**TASK INSTRUCTIONS**
Could you restate the entries below word for word and leave out the pictures?

[Collected data entries]
○ ○ ○ ○

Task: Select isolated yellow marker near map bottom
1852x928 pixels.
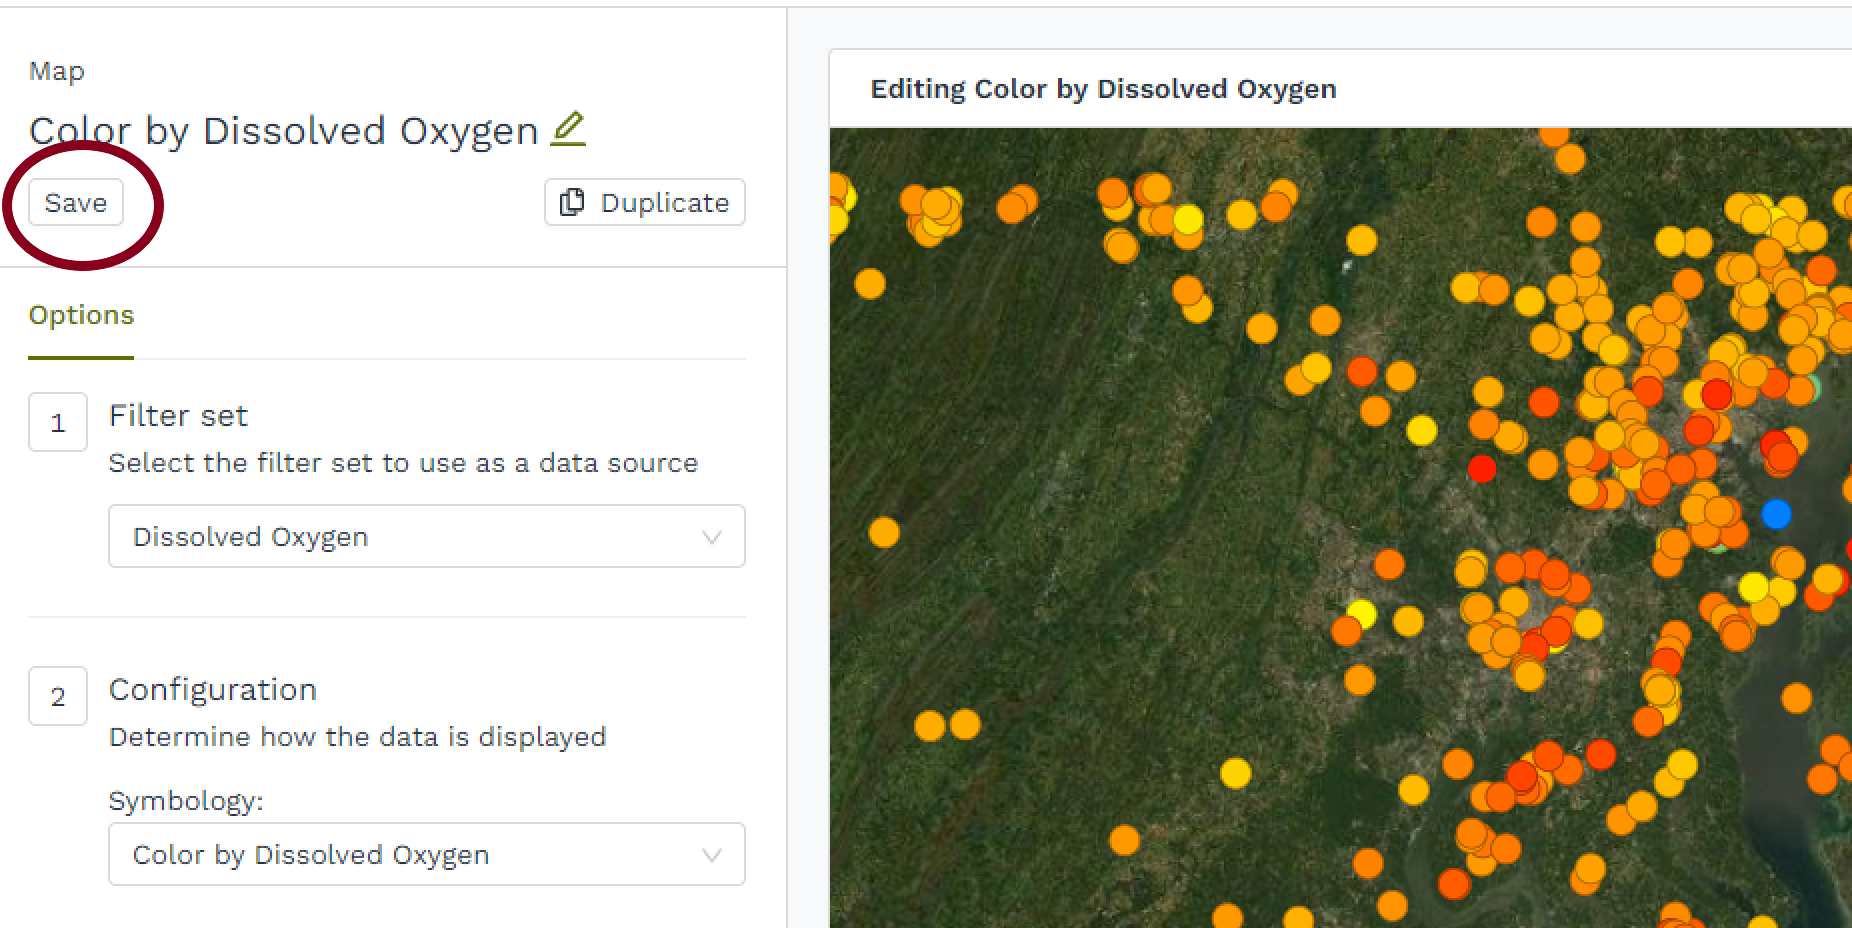Action: pos(1236,773)
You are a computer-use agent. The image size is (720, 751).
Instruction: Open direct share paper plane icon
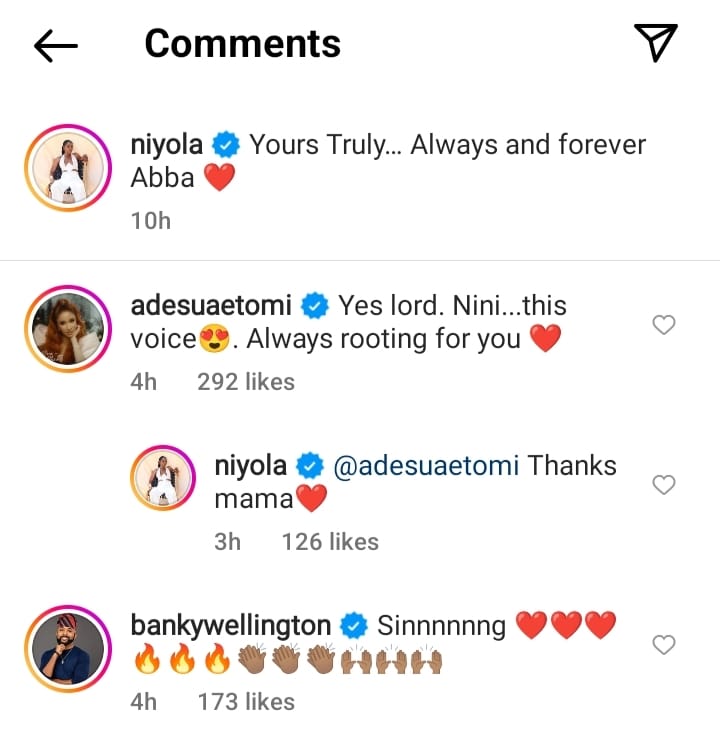656,43
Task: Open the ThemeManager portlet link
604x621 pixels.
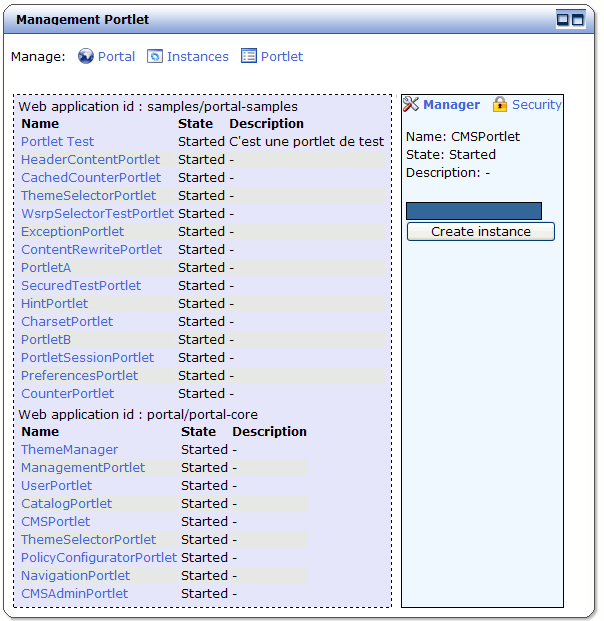Action: pos(69,450)
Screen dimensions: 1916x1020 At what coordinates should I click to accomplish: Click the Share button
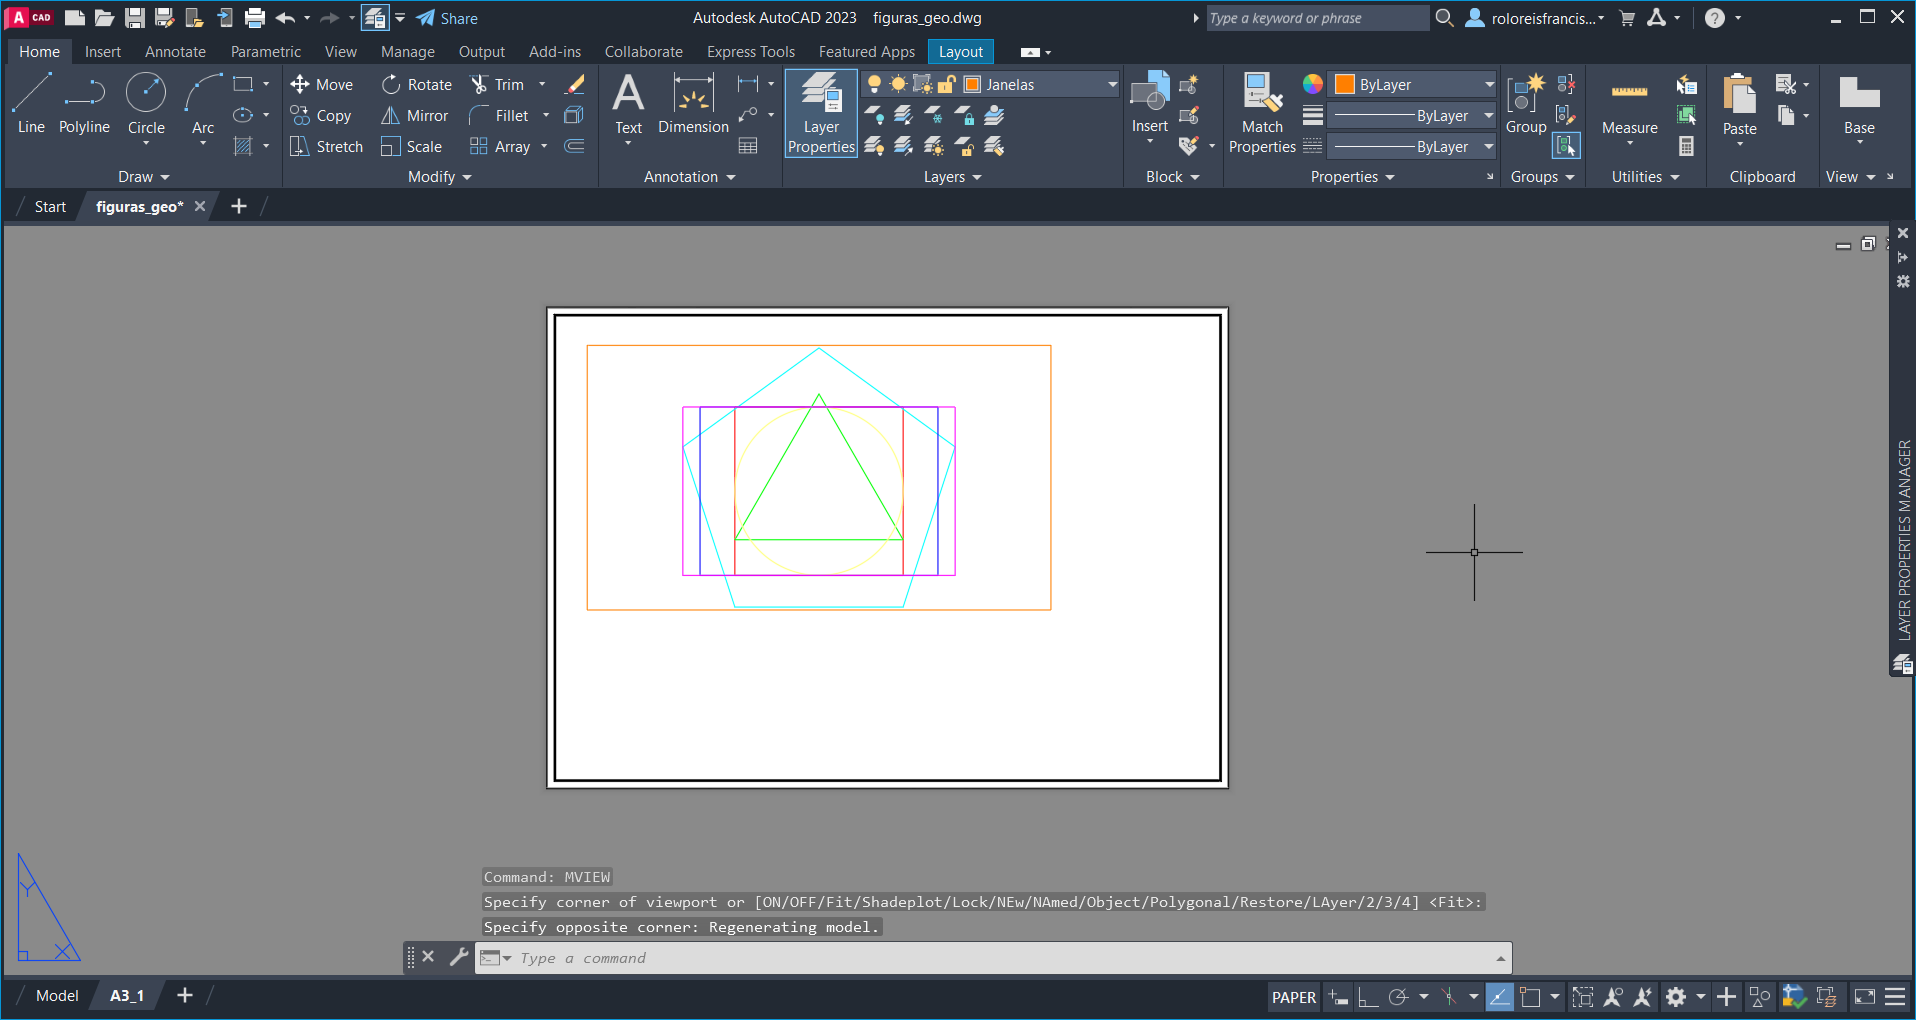[x=447, y=18]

○ ○ ○ ○

**ANSWER TO THIS PROBLEM**
Task: Select isolated yellow marker near map bottom
1852x928 pixels.
Action: pos(1236,773)
You are a computer-use agent. The image size is (720, 751).
Instruction: Open direct share paper plane icon
656,43
Task: Open the ThemeManager portlet link
604x621 pixels.
Action: pos(69,450)
Screen dimensions: 1916x1020 At what coordinates should I click to accomplish: Click the Share button
[x=447, y=18]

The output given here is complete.